Action item: Copy the lines below, please, starting with the one that contains "You are a computer-use" and ending with the last. Pictures stay out.

───── Information shown ─────

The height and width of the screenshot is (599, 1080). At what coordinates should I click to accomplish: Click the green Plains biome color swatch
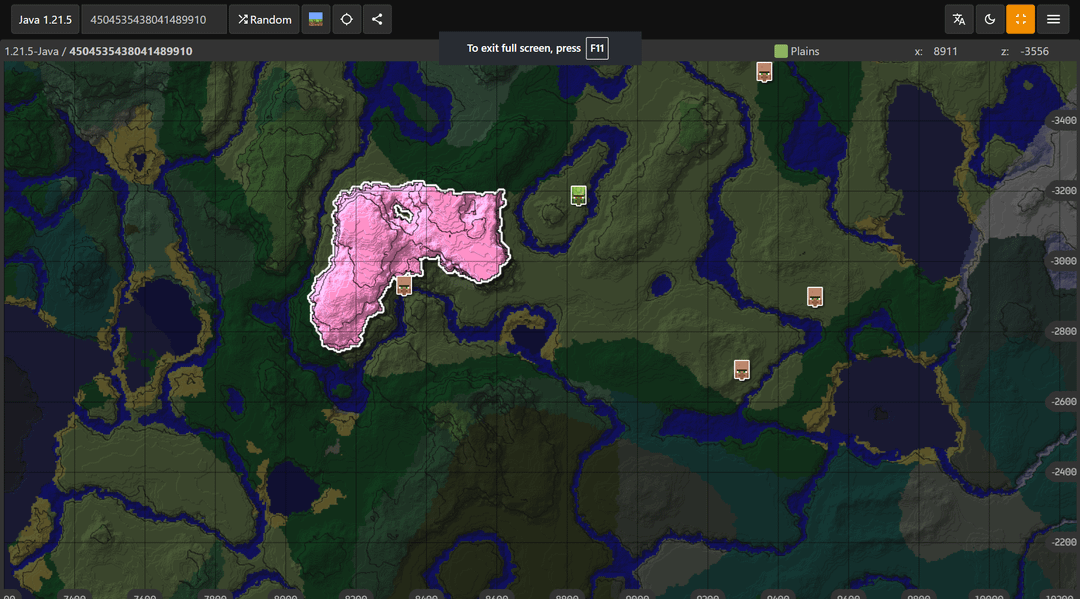tap(781, 51)
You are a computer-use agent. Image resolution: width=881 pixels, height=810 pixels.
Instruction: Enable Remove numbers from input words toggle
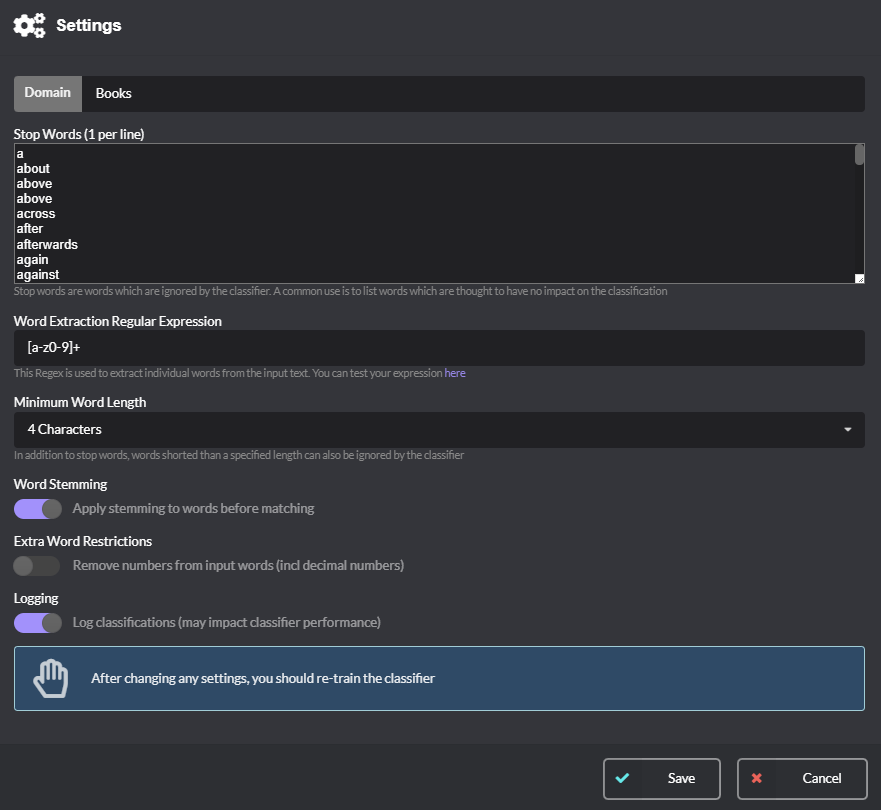[x=37, y=565]
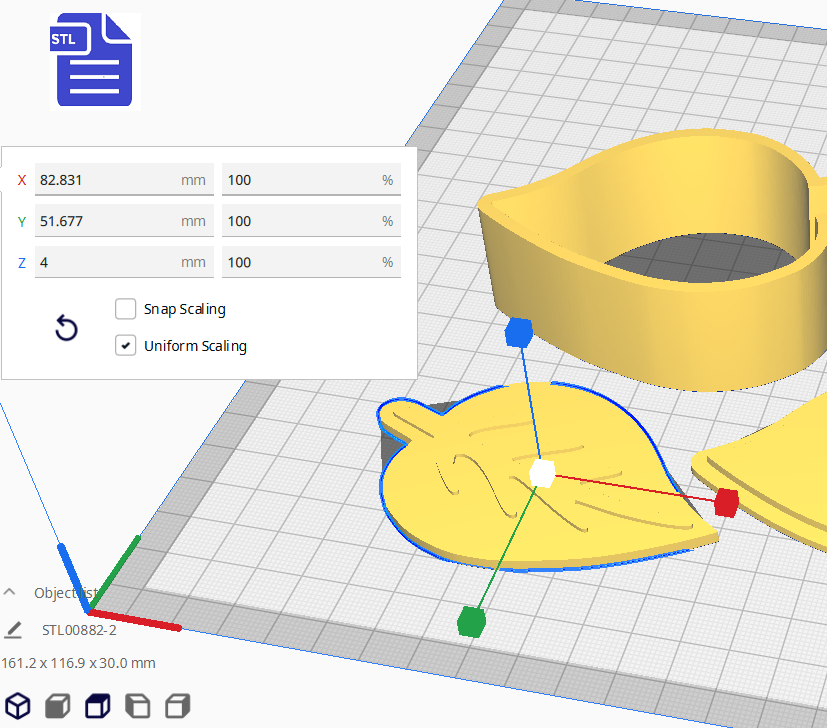Collapse the Object list chevron
The width and height of the screenshot is (827, 728).
tap(11, 592)
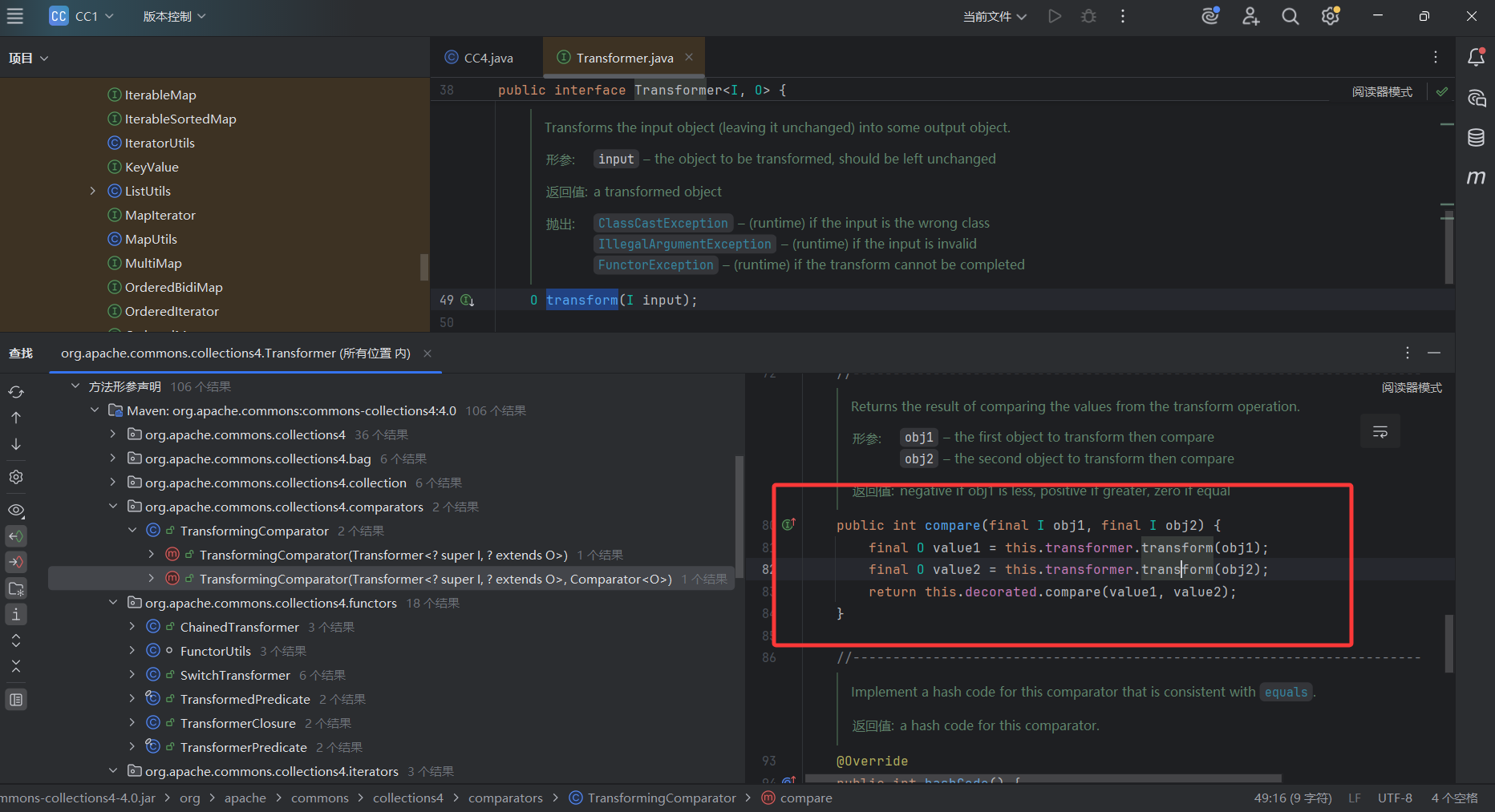Open the Database tool window icon
The height and width of the screenshot is (812, 1495).
(x=1476, y=137)
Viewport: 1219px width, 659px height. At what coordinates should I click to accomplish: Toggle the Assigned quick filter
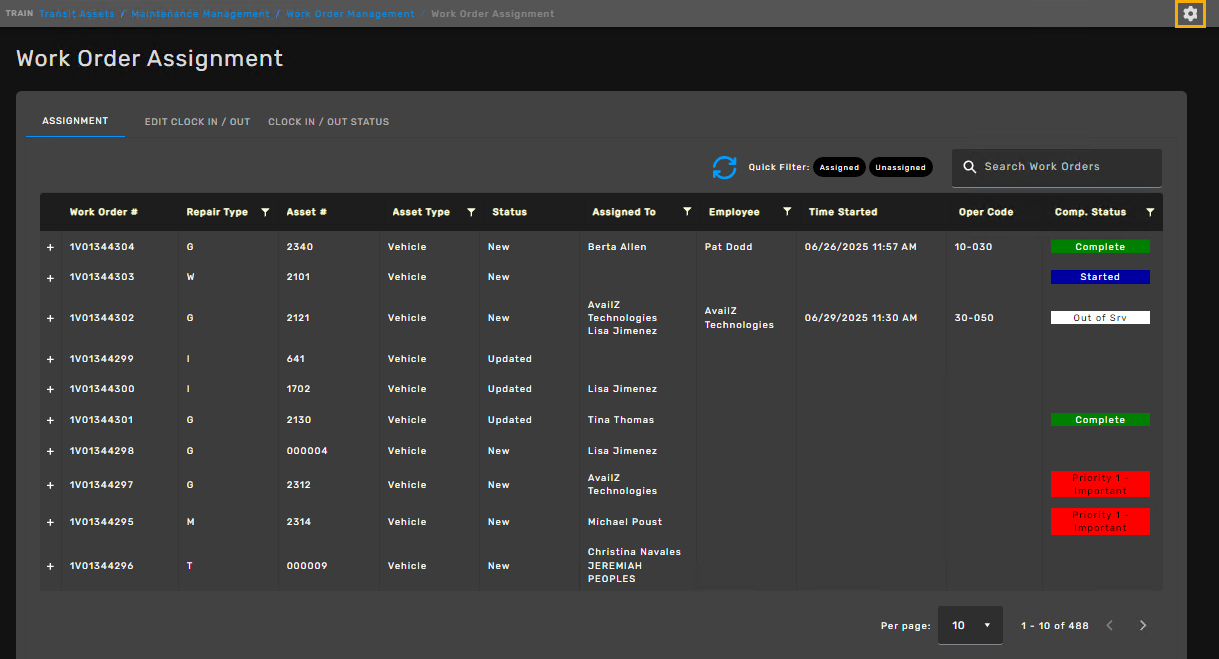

─────

Solution for this task:
You are a computer-use agent. Image resolution: width=881 pixels, height=810 pixels.
Instruction: Enable Remove numbers from input words toggle
[x=37, y=565]
Collapse the Object list chevron
The width and height of the screenshot is (827, 728).
tap(11, 592)
Open the Database tool window icon
The height and width of the screenshot is (812, 1495).
(x=1476, y=137)
Viewport: 1219px width, 659px height. At what coordinates should I click to accomplish: Toggle the Assigned quick filter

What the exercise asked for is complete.